By utilizing the adaptive processing method of the earphone with the ANC and the earphone with the ANC according to the embodiments of the present disclosure, through performing adaptive processing according to various special environmental factors of the collected environmental noise signals, the problems of high background noise, poor wind noise experience, easy howling and the like caused while pursuing the noise reduction effect can be overcome, and the user can be ensured to have good listening experience under the scenes of any environmental factors.

Drawings

In the drawings, which are not necessarily drawn to scale, like numerals may describe similar components in different views. The accompanying drawings illustrate various embodiments by way of example in general and not by way of limitation, and together with the description and claims serve to explain the disclosed embodiments. Wherever possible, the same reference numbers will be used throughout the drawings to refer to the same or like parts. Such embodiments are illustrative and not intended to be exhaustive or exclusive of the present apparatus or method.

Fig. 1 shows a schematic diagram of an active noise reduction process for an ANC-equipped earphone according to an embodiment of the present disclosure.

Fig. 2 shows a flow diagram of an adaptive processing method of an ANC-equipped headset according to an embodiment of the present disclosure.

Fig. 3 shows a flow diagram of an adaptive processing method that exemplifies an environmental noise level as an environmental factor according to an embodiment of the present disclosure.

FIG. 4 shows a flow diagram of a wind speed detection method according to an embodiment of the present disclosure.
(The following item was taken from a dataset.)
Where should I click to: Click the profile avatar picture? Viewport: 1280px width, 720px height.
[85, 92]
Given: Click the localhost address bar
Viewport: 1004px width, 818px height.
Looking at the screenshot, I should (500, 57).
Fig. 5 shows a flow diagram of an adaptive processing method in which wind noise is exemplified as an environmental factor according to an embodiment of the present disclosure.

Fig. 6 shows a flow diagram of an adaptive processing method that exemplifies the energy of an ambient noise signal as an ambient factor according to an embodiment of the present disclosure.

Fig. 7 illustrates a structural schematic diagram of an earphone provided with ANC according to an embodiment of the present disclosure.

Detailed Description

In order to better understand the technical solutions of the present disclosure, the following detailed description of the present disclosure is provided with reference to the accompanying drawings and the specific embodiments. Embodiments of the present disclosure will be described in further detail below with reference to the drawings and specific embodiments, but not by way of limitation of the present disclosure. The order in which the steps are described herein by way of example should not be construed as limiting if there is no necessity for a relationship between each other, and it should be understood by those skilled in the art that the steps may be sequentially modified without disrupting the logic of each other so that the overall process is not realized.

Fig. 1 shows a schematic diagram of an active noise reduction process of an earphone 100 according to an embodiment of the present disclosure. As shown in fig. 1, in general, the earphone 100 implements an active noise reduction process through a feed-forward path and a feedback path. To more fully describe the active noise reduction process, the following description is made in connection with the feedforward filter 111, the echo filter 112, and the feedback filter 113; it should be appreciated that the individual filters may be selectively enabled as appropriate (e.g., trade-off between power consumption, time required for noise reduction, and noise reduction effects). Typically the feedforward filter 111 is enabled and the echo filter 112 and the feedback filter 113 may be selectively enabled.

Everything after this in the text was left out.